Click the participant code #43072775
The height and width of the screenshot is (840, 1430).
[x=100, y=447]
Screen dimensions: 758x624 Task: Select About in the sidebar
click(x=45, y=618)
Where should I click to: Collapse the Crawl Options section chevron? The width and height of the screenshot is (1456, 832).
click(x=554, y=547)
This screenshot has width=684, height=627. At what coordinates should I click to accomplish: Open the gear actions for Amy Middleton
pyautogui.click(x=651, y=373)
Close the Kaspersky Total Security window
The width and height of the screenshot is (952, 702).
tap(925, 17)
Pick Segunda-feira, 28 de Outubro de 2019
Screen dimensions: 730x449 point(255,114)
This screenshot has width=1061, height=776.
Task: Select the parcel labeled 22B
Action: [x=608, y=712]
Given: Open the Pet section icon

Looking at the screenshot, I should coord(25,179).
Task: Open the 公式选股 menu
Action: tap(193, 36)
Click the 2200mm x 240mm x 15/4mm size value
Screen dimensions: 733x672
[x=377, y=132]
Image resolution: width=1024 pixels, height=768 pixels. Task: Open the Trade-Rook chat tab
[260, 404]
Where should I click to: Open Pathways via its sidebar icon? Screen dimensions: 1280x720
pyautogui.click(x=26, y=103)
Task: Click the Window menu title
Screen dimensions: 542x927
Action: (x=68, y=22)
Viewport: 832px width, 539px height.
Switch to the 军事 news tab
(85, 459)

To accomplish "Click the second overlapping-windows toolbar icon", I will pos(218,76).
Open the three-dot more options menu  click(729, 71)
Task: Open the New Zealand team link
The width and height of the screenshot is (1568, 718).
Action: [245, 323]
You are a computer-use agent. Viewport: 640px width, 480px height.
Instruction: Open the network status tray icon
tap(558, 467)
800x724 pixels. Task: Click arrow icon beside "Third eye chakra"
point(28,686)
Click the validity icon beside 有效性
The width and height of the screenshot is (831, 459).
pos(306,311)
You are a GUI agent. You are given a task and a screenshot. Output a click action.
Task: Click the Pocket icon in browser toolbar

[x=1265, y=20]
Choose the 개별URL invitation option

Exercise description → If a line above holds the string "Viewport", return it as it stands.

Your solution →
Viewport: 832px width, 539px height.
You are a computer-use agent. Viewport: 640px width, 480px height.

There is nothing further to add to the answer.